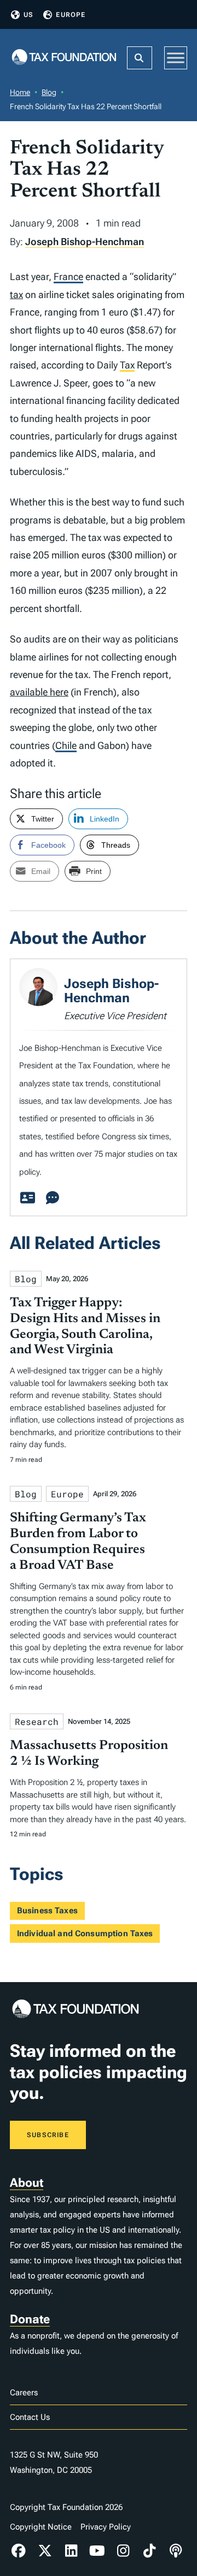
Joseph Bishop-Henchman (84, 241)
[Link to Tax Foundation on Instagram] (123, 2551)
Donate (30, 2319)
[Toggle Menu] (175, 57)
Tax (127, 365)
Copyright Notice (41, 2527)
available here (39, 692)
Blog (49, 92)
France (68, 276)
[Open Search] (139, 57)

■ ■ ■ ■ ■

> [GOAL OF THE EXERCISE] The result should consist solely of the lines from the one that contains "[Toggle Menu] (175, 57)" to the last line of the records above, reproduced exactly.

> [YOUR SOLUTION]
[Toggle Menu] (175, 57)
Tax (127, 365)
Copyright Notice (41, 2527)
available here (39, 692)
Blog (49, 92)
France (68, 276)
[Open Search] (139, 57)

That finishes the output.